Tip: Replaced a gate valve with a ball valve? Label it with its function -- 'Main Water' or 'Kitchen Supply' -- using a marker or tag. Makes it easy to find the right valve fast in an emergency.
Pro Tips
- Any time you replace a gate valve, upgrade to a ball valve. Gate valves seize, corrode internally, and fail. Ball valves are more reliable, easier to operate (one 90-degree turn instead of cranking), and far less likely to seize from sitting unused.
- Exercise your gate valves once a year -- turn them fully closed, then fully open. This keeps the packing from bonding to the stem and the gate from seizing. A gate valve that sits untouched for 5+ years is almost guaranteed to seize or leak when you finally need it.
- Keep a roll of graphite packing string in your toolkit. It fixes leaking stems on gate valves, globe valves, and outdoor hose bibs. A single $3 roll lasts for dozens of repairs.
- Emergency stopgap: if you do not have packing material, a few wraps of Teflon tape around the stem under the packing nut can hold for days or weeks while you get proper packing.

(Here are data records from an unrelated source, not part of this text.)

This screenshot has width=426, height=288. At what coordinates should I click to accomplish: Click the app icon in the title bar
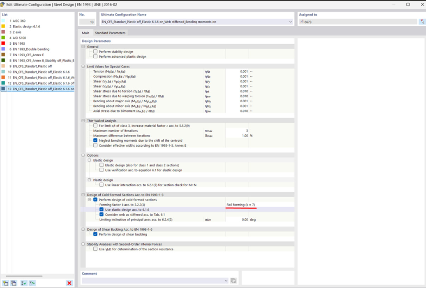click(x=3, y=4)
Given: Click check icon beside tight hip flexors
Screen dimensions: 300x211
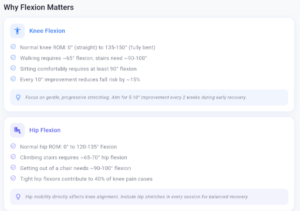Looking at the screenshot, I should click(x=13, y=178).
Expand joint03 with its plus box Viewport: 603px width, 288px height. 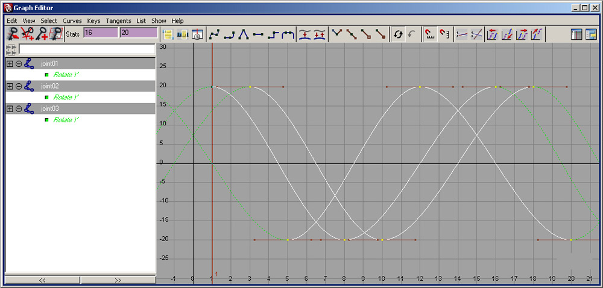pos(9,109)
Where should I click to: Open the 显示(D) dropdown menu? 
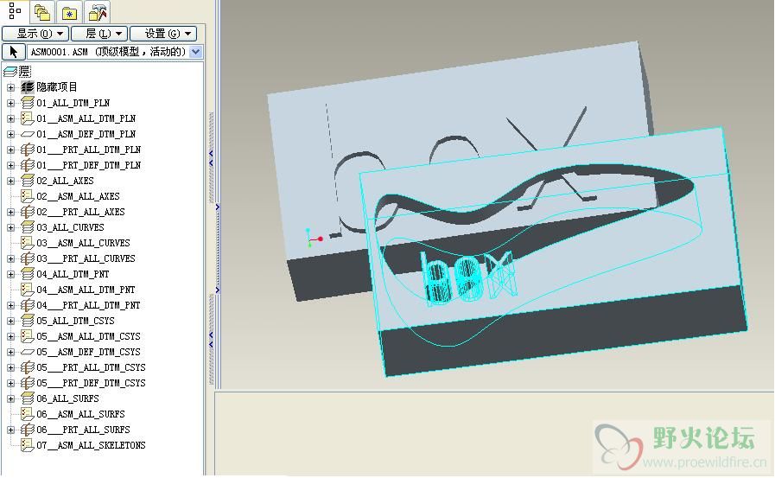[x=35, y=34]
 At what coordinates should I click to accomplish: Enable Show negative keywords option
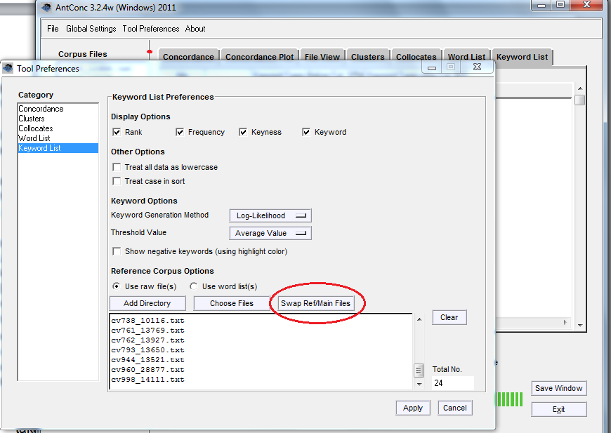[116, 252]
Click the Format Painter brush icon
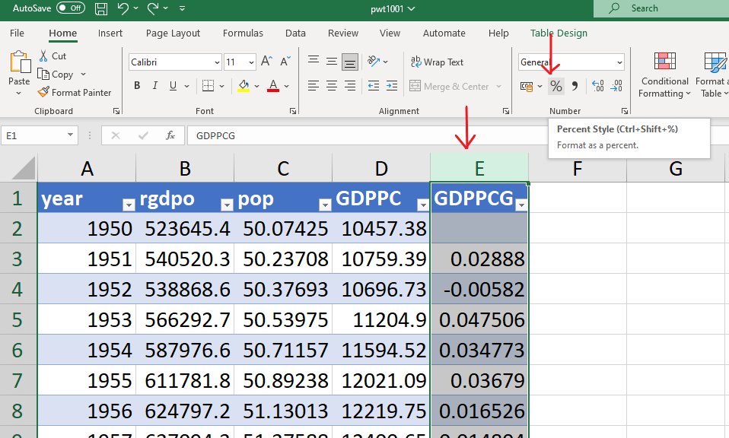This screenshot has height=438, width=729. pyautogui.click(x=44, y=93)
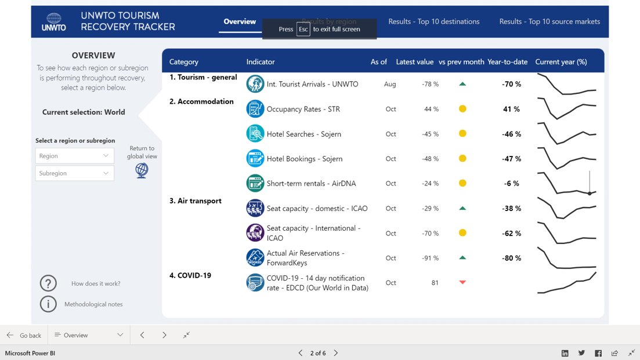Select the Int. Tourist Arrivals indicator icon
This screenshot has height=360, width=640.
point(254,83)
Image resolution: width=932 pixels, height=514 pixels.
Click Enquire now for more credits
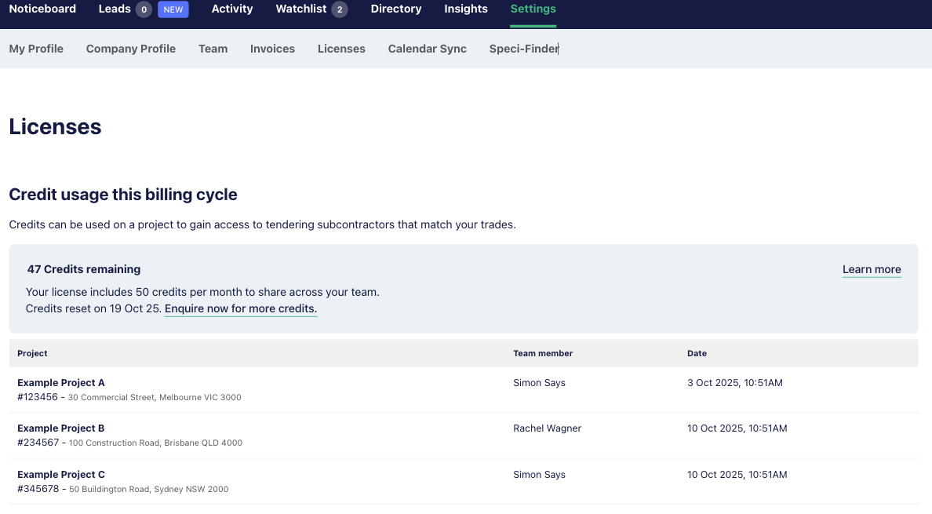[x=241, y=308]
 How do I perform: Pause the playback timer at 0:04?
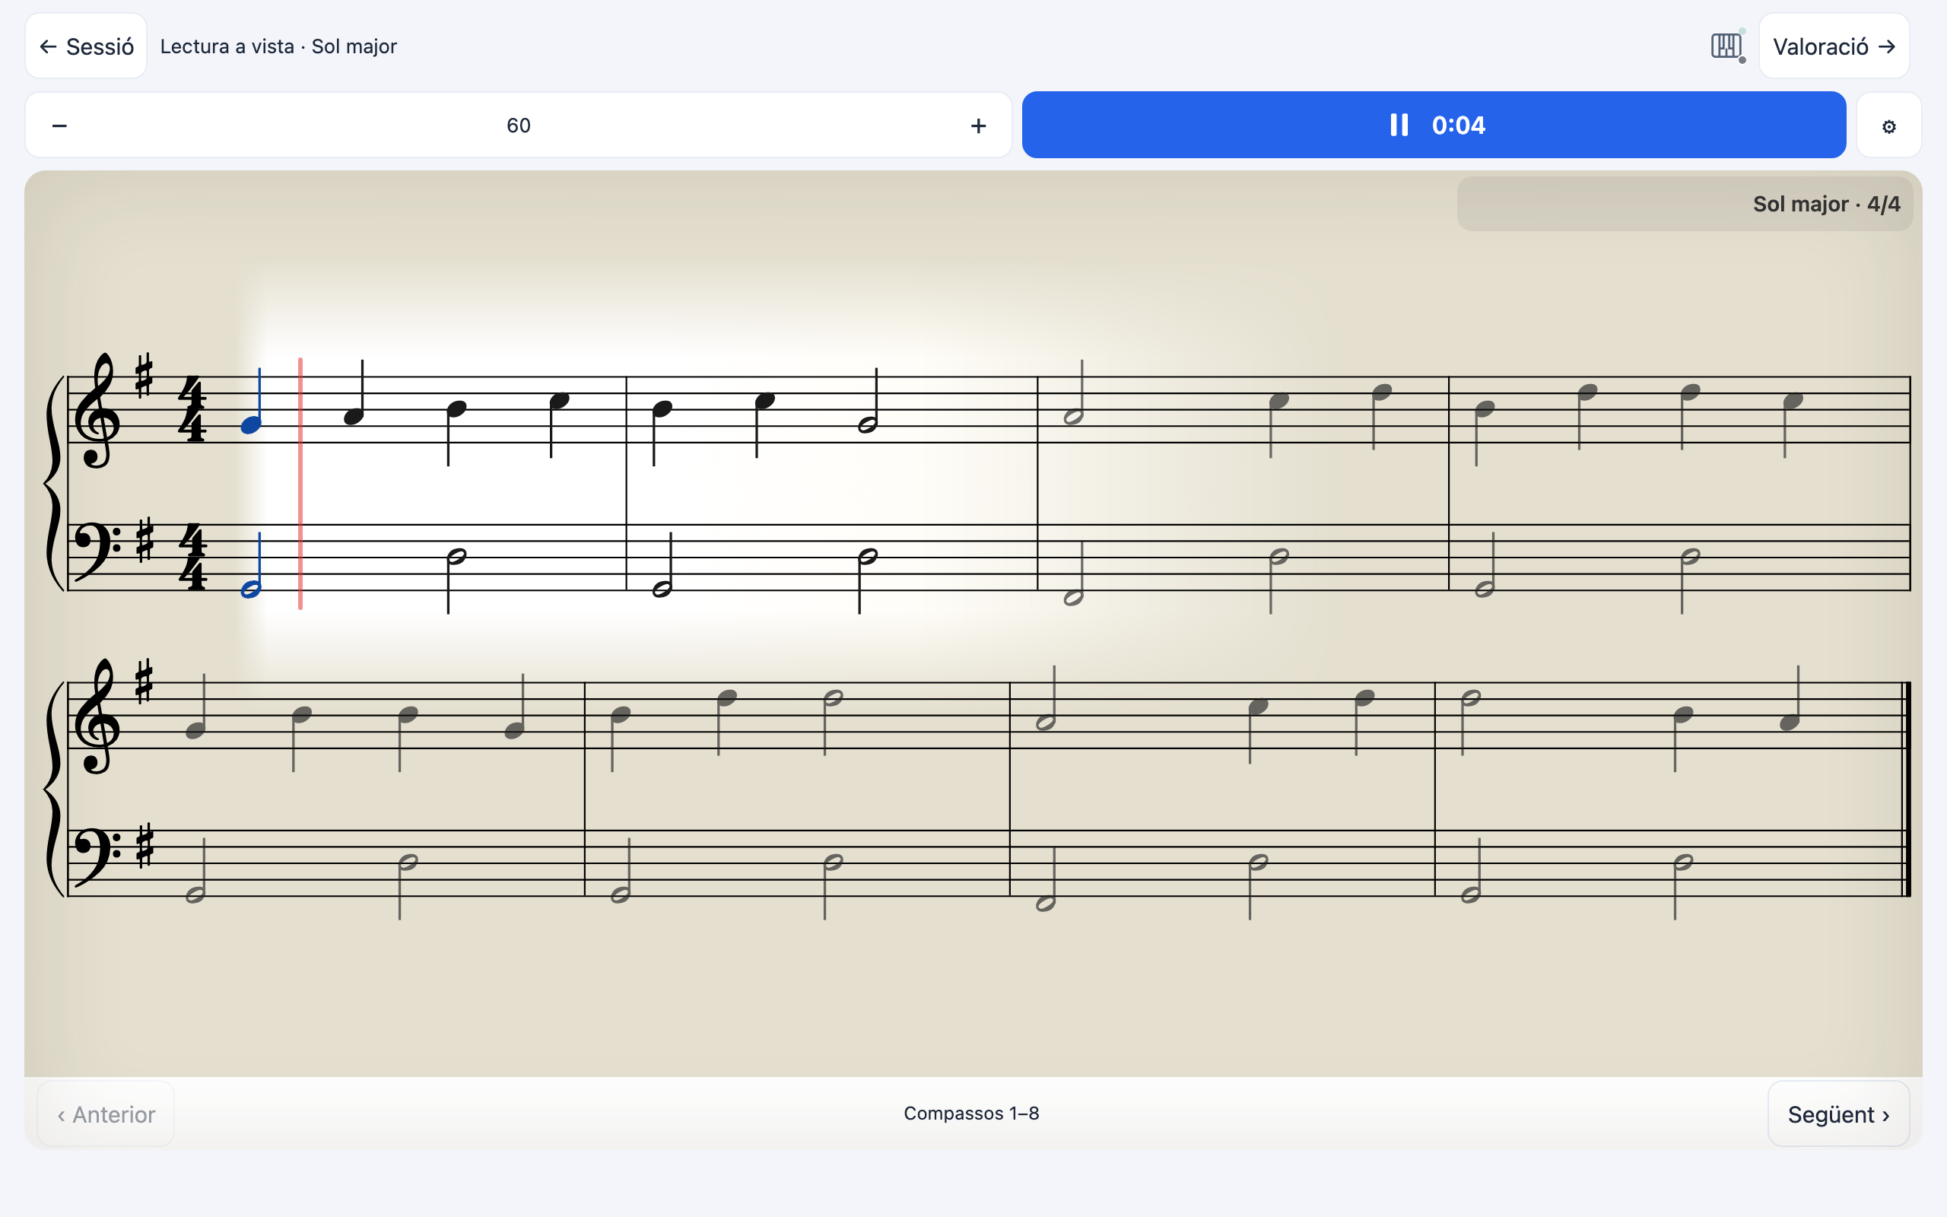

- If you are doing any plumbing renovation, replace the main shut-off gate valve with a full-port ball valve. A seized gate valve during a burst pipe emergency turns a manageable situation into a disaster.
When to Call a Pro
Tightening and repacking are easy DIY. Call a plumber if the valve is on the main line and you are not comfortable working with the whole house shut off, if the pipes are old galvanized and you are worried about cracking them, if the valve is soldered into copper and you do not have soldering or SharkBite experience, or if multiple valves need upgrading at once.